We quickly went over this on the meeting just now.
Just a summary to see if I got it all.
On Wed, 2007-11-14 at 09:44 -0500, Andrew Cagney wrote:
Mark Wielaard wrote:
While investigating some bugs I noticed that the fhpd sometimes swallows
the RuntimeExceptions from the core (and there I thought all was
fine...).
Just fyi, broadly the message stuff, at least for normal output, is
going away.
The reason is that the cli alternates between using addMessage and
PrintWriter.print(...) for normal out; so I've been migrating stuff to
just do PrintWriter.print. But this leaves us still needing a way to
consistently report errors.
OK, good to know, I had only seen the Message variants in the code that
I looked at. The (add)Message stuff had one benefit that it concentrated
the generation of Messages so you can easily capture any exception
causes, which may patch added. When using "raw" Printwriter calls you
would need some way to capture and then report the errors indeed.
This makes debugging the fhpd itself a little hard. I added a
possible exception cause to the Message class and while I was at it
added checks to make sure we don't present the user with an empty or
null message (which is very uninformative). Currently we always print
these possible exception causes when they are attached to a Message in
CLI.flushMessages().
We were printing both the error and the stack, that looked terrible (the
number of times an exception occurs for legitimated reasons is
surprising); so they were turned off.
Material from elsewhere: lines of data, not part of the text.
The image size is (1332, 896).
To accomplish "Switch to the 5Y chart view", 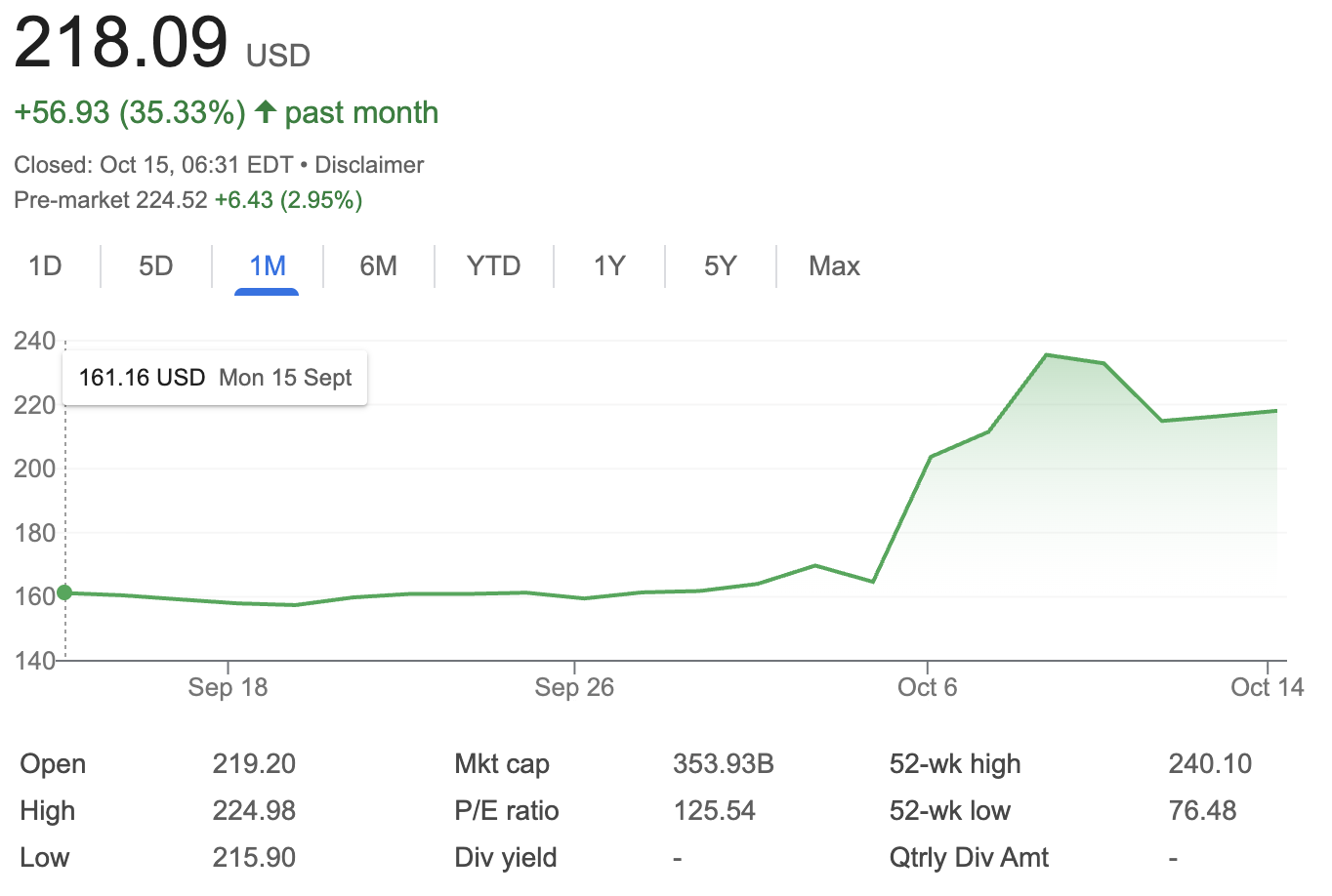I will pos(720,265).
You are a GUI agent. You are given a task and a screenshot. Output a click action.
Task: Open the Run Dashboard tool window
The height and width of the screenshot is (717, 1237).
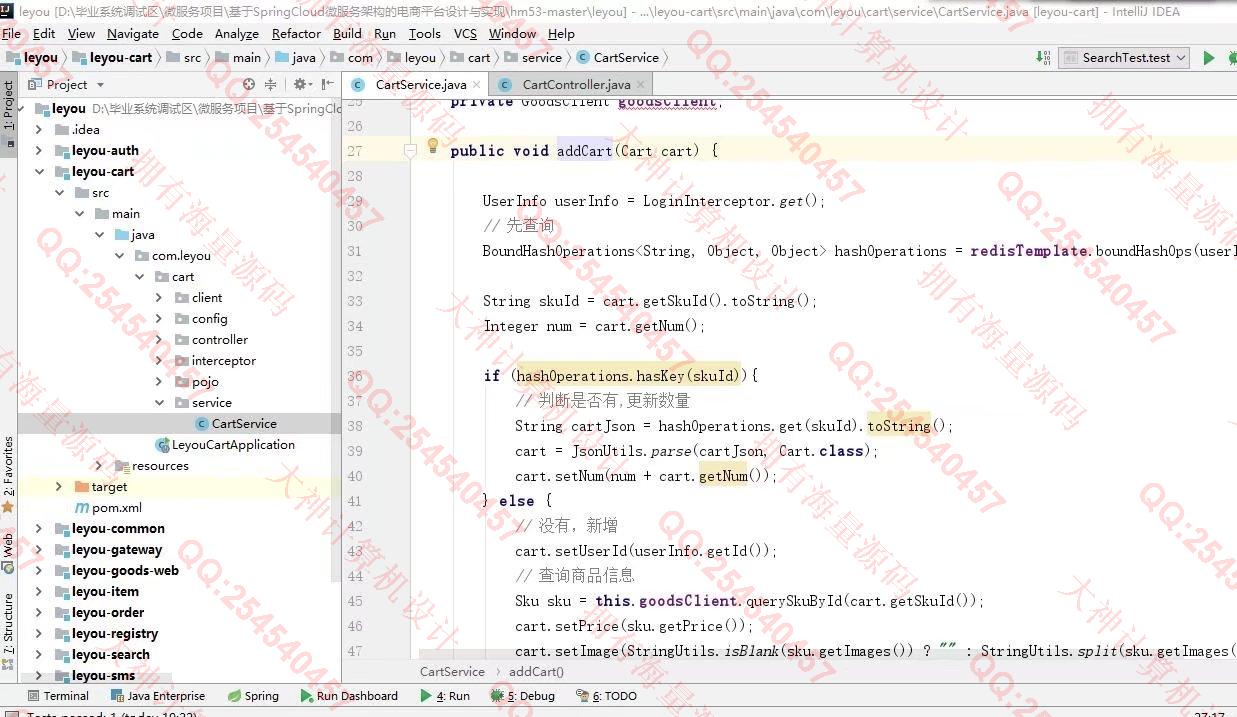click(x=348, y=696)
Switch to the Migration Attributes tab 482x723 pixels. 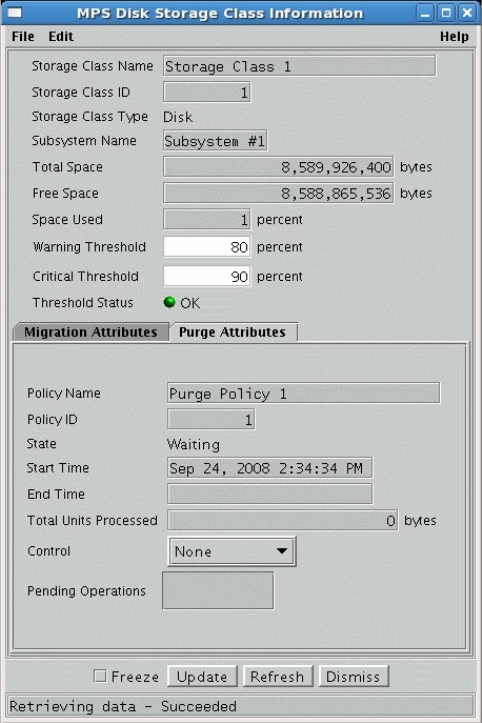click(x=91, y=332)
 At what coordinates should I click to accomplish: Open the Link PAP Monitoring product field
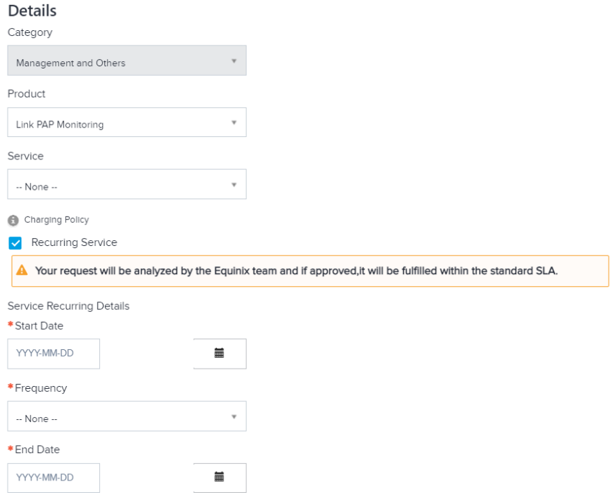pyautogui.click(x=127, y=122)
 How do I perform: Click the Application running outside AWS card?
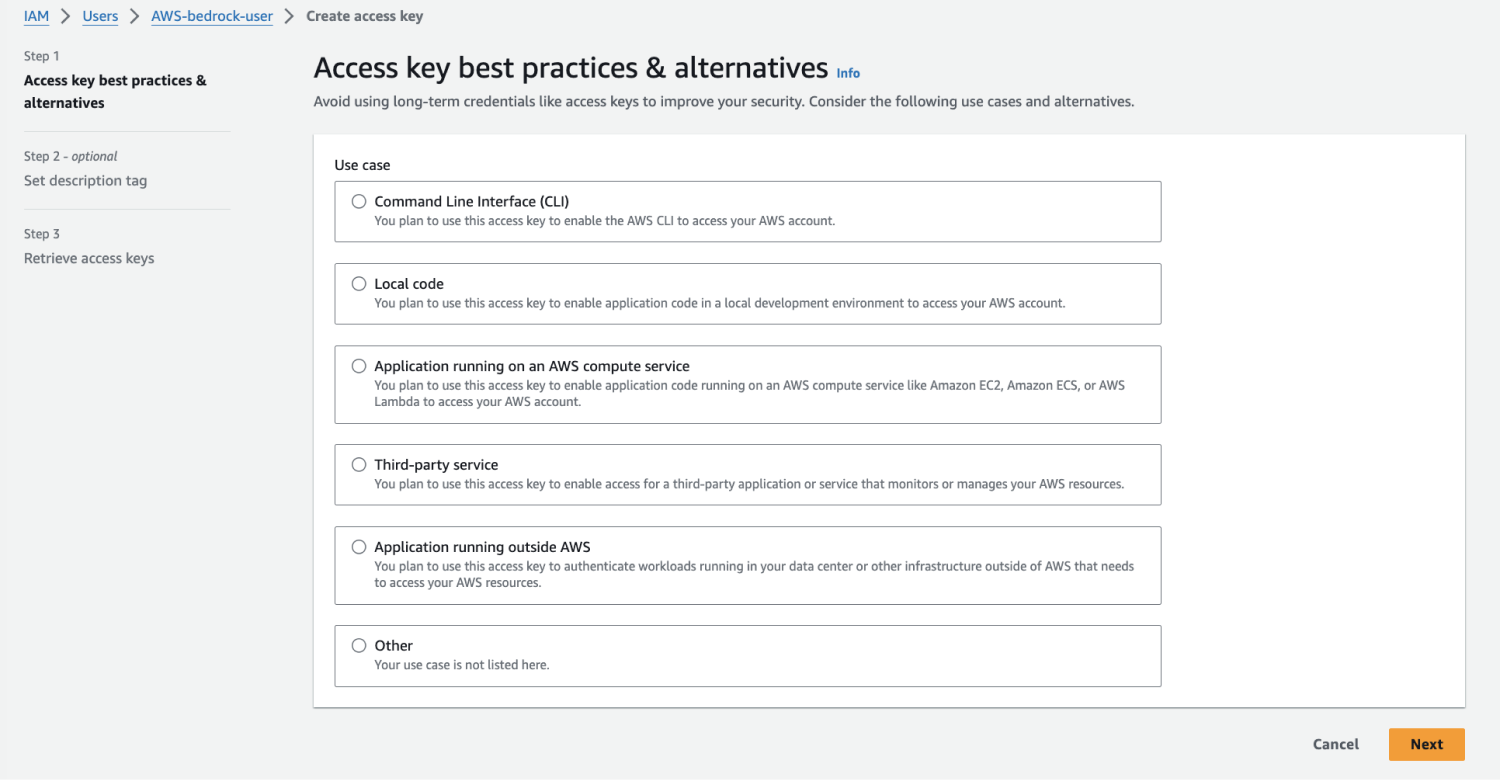pyautogui.click(x=748, y=565)
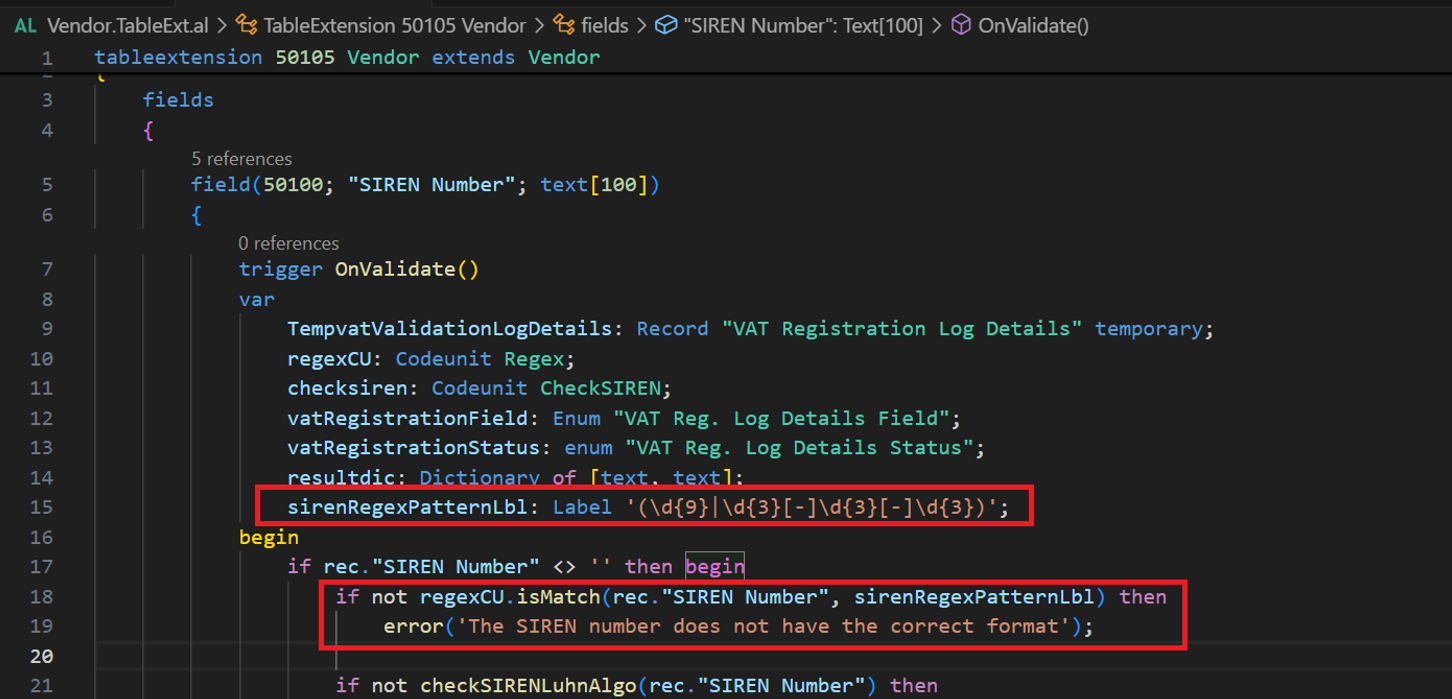Click the cube icon before OnValidate() breadcrumb

961,26
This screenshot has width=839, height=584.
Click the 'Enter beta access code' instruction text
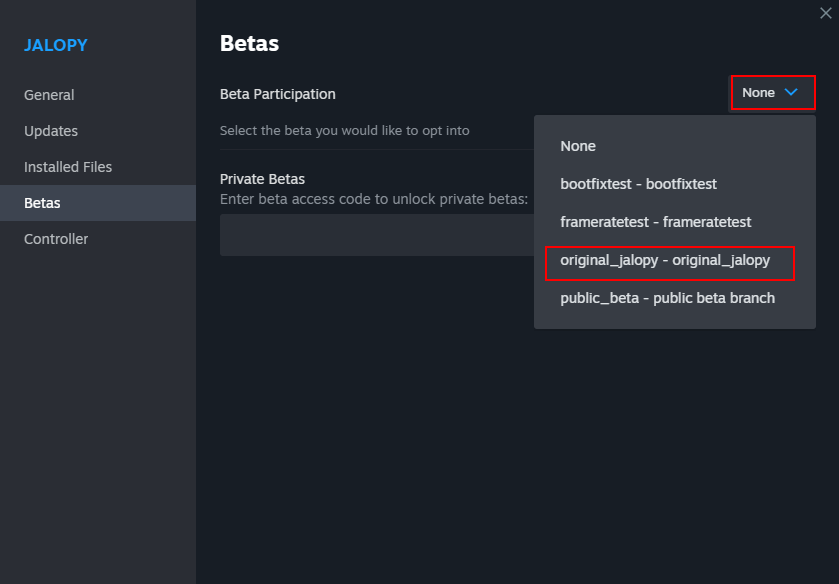(373, 198)
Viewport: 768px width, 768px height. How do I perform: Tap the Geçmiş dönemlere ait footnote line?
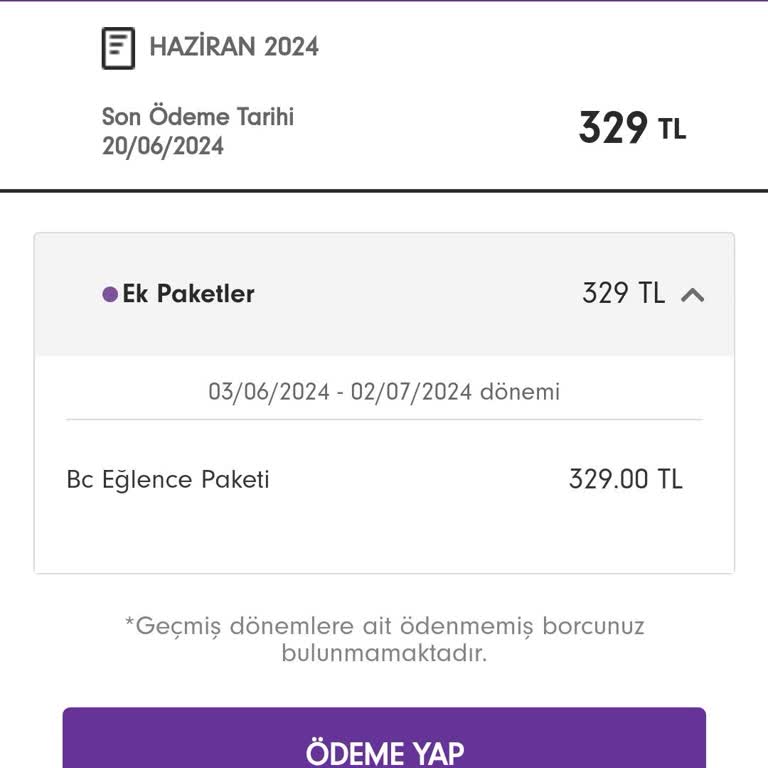click(384, 626)
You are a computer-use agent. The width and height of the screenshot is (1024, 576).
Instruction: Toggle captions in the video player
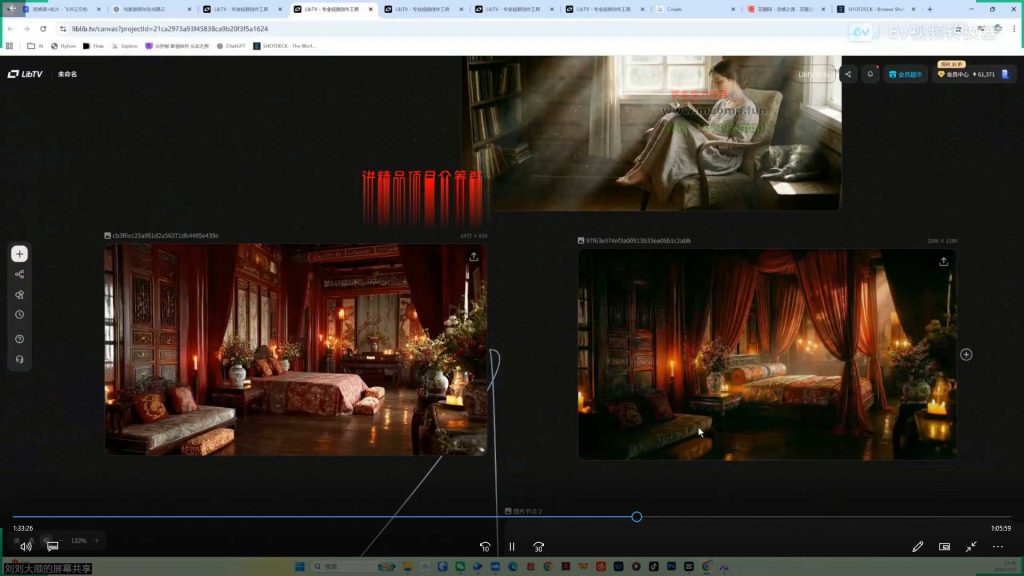click(x=53, y=547)
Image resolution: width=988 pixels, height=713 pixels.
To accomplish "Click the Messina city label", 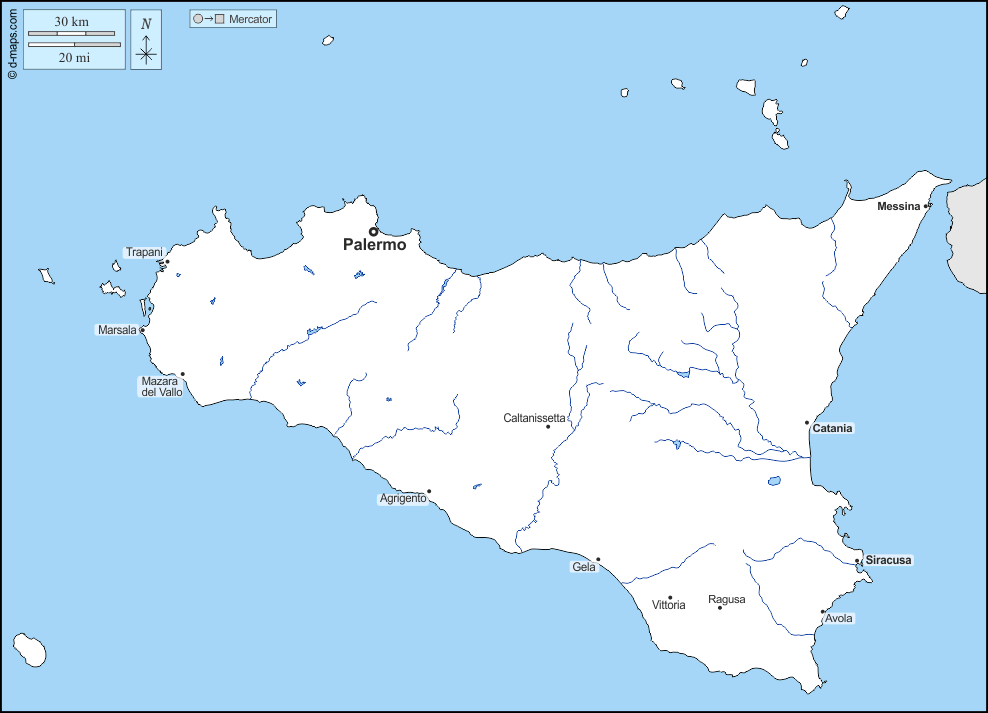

Did this turn them back on?
The cases I looked at were things like:
http://sourceware.org/bugzilla/show_bug.cgi?id=5286
http://sourceware.org/bugzilla/show_bug.cgi?id=5267
Where there was an internal RuntimeException without a message so you
would just see Error: null or Error: "" without any extra info.
In those cases when you have an internal RuntimeException you now attach
a exception cause to the message (and currently always print it, but
that can certainly be made optional - either with a command line option
to fhpd when started up or by setting some internal variable - see help
set).
The main problem seems to be how to categorize RuntimeExceptions.
Currently we are mixing internal ones, that should never occur and when
they bubble up to the fhpd CLI level should really be reported and
"expected" RuntimeExceptions that "mean" something at the fphd level and
for which only the message might make sense.